|Pipeline Version||Date Updated||Documentation Author||Questions or Feedback|
|Multiome v3.0.0||December, 2023||Kaylee Mathews||Please file GitHub issues in warp or contact the WARP Pipeline Development team|
Introduction to the Multiome workflow
Multiome is an open-source, cloud-optimized pipeline developed in collaboration with members of the BRAIN Initiative (BICCN and BICAN Sequencing Working Group) and SCORCH (see Acknowledgements below). It supports the processing of 10x 3' single-cell and single-nucleus gene expression (GEX) and chromatin accessibility (ATAC) data generated with the 10x Genomics Multiome assay.
The GEX component corrects cell barcodes (CBs) and Unique Molecular Identifiers (UMIs), aligns reads to the genome, calculates per-barcode and per-gene quality metrics, and produces a raw cell-by-gene count matrix.

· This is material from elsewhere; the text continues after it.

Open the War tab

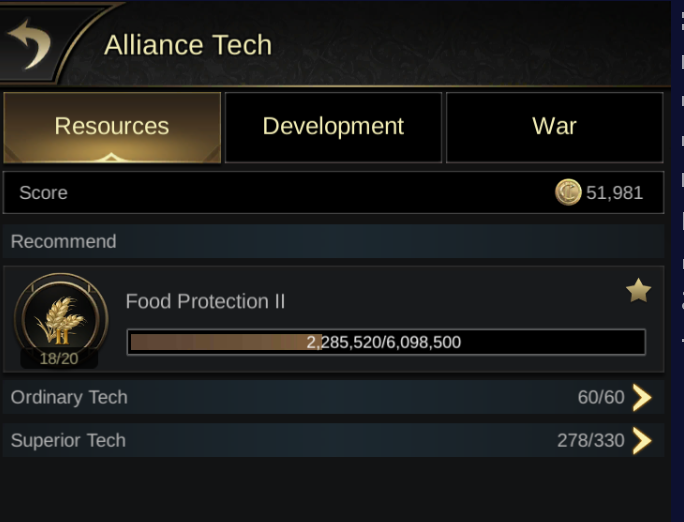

The ATAC component corrects CBs, aligns reads to the genome, calculates per-barcode quality metrics, and produces a fragment file.
The wrapper WDL is available in the WARP repository (see the code here).
The following table provides a quick glance at the Multiome pipeline features:
|Assay type||10x single cell or single nucleus gene expression (GEX) and ATAC||10x Genomics|
|Overall workflow||Barcode correction, read alignment, gene and fragment quanitification|
|Workflow language||WDL 1.0||openWDL|
|Genomic Reference Sequence||GRCh38 human genome primary sequence||GENCODE human reference files|
|Gene annotation reference (GTF)||Reference containing gene annotations||GENCODE human GTF|
|Aligners||STARsolo (GEX), BWA-mem2 (ATAC)||Kaminow et al. 2021, Vasimuddin et al. 2019|
|Transcript and fragment quantification||STARsolo (GEX), SnapATAC2 (ATAC)||Kaminow et al. 2021, SnapATAC2|
|Data input file format||File format in which sequencing data is provided||FASTQ|
|Data output file format||File formats in which Multiome output is provided||BAM and h5ad|
To discover and search releases, use the WARP command-line tool Wreleaser.
If you’re running a Multiome workflow version prior to the latest release, the accompanying documentation for that release may be downloaded with the source code on the WARP releases page (see the source code folder).
Multiome can be deployed using Cromwell, a GA4GH compliant, flexible workflow management system that supports multiple computing platforms. The workflow can also be run in Terra, a cloud-based analysis platform. The Multiome public workspace on Terra contains the Multiome workflow, workflow configuration, required reference data and other inputs, and example testing data.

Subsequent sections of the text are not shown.